Kegiatan ini bukan sekadar sosialisasi biasa, melainkan wujud nyata sinergi lintas sektor. Kehadiran jajaran Forkopimcam—mulai dari Camat Bawang, Kapolsek, hingga Danramil—bersama Kepala Desa Pasusukan menegaskan dukungan penuh terhadap Program Strategis Nasional (PSN) ini.
Edukasi Prosedur dan Kepastian Hukum
Tim 1 PTSL Kantor Pertanahan Kabupaten Batang yang digawangi oleh Atop Widodo, S.SiT., M.Eng., Hartoto, S.SiT., dan Jolangga Agung Budiman, S.T., memaparkan materi komprehensif mengenai alur sertifikasi. Fokus utama penyuluhan ini adalah membedah prosedur, persyaratan administrasi, hingga tahapan teknis di lapangan agar masyarakat memiliki pemahaman yang utuh.
Partisipasi Masyarakat: Kunci Keberhasilan
Dalam pemaparannya, tim menekankan bahwa keberhasilan PTSL sangat bergantung pada peran aktif warga.
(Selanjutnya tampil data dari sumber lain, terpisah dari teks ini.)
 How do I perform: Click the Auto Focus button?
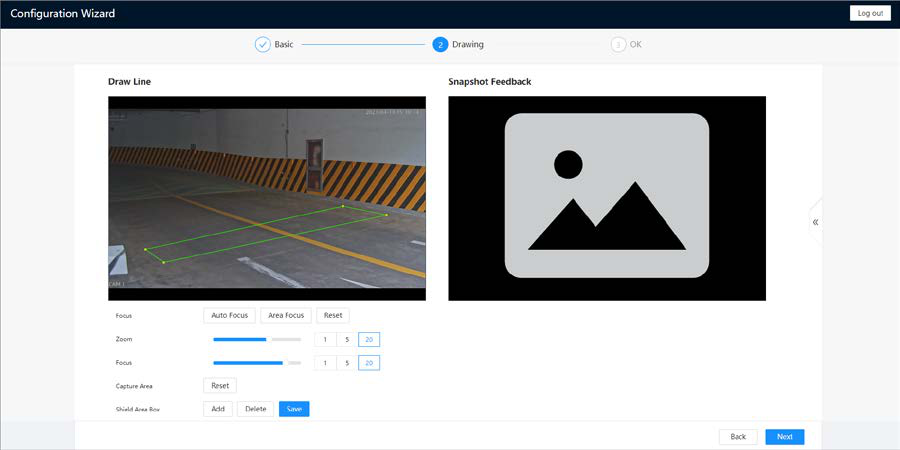coord(230,315)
Masyarakat Desa Pasusukan diimbau untuk segera melakukan tiga langkah krusial:
Menyiapkan dokumen kepemilikan tanah yang sah.
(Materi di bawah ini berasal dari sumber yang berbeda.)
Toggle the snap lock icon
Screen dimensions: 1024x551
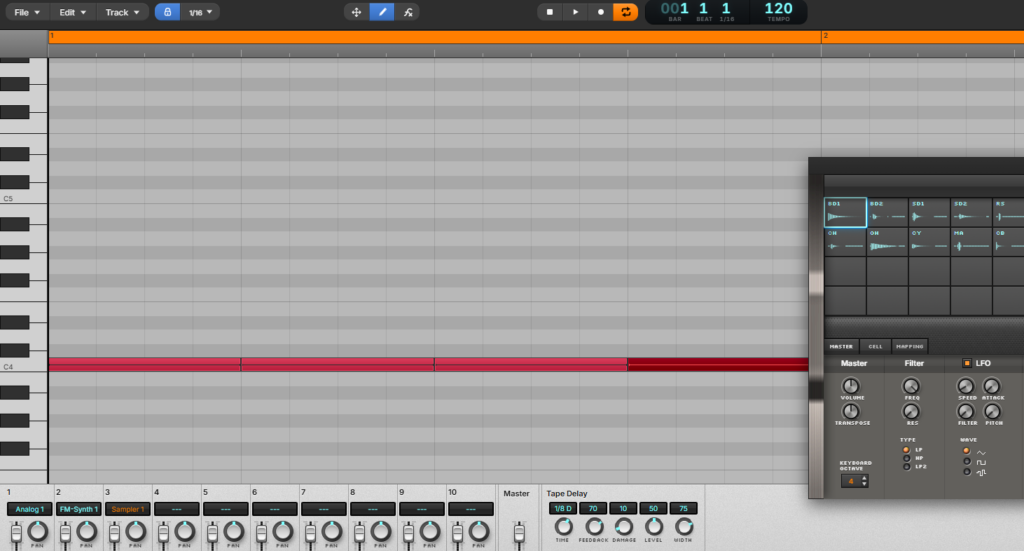[x=167, y=12]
Memasang tanda batas (patok) pada bidang tanah masing-masing.
Memastikan akurasi data yang disampaikan kepada petugas.
"Diharapkan melalui penyuluhan ini, proses sertifikasi tanah di Desa Pasusukan dapat berjalan tertib dan lancar. Tujuan akhirnya adalah memberikan kepastian hukum hak atas tanah yang sah bagi seluruh warga," ujar tim penyuluh.
Dengan adanya program ini, diharapkan tidak ada lagi sengketa lahan di masa depan, sekaligus meningkatkan nilai ekonomi tanah milik masyarakat melalui sertifikat yang diakui negara.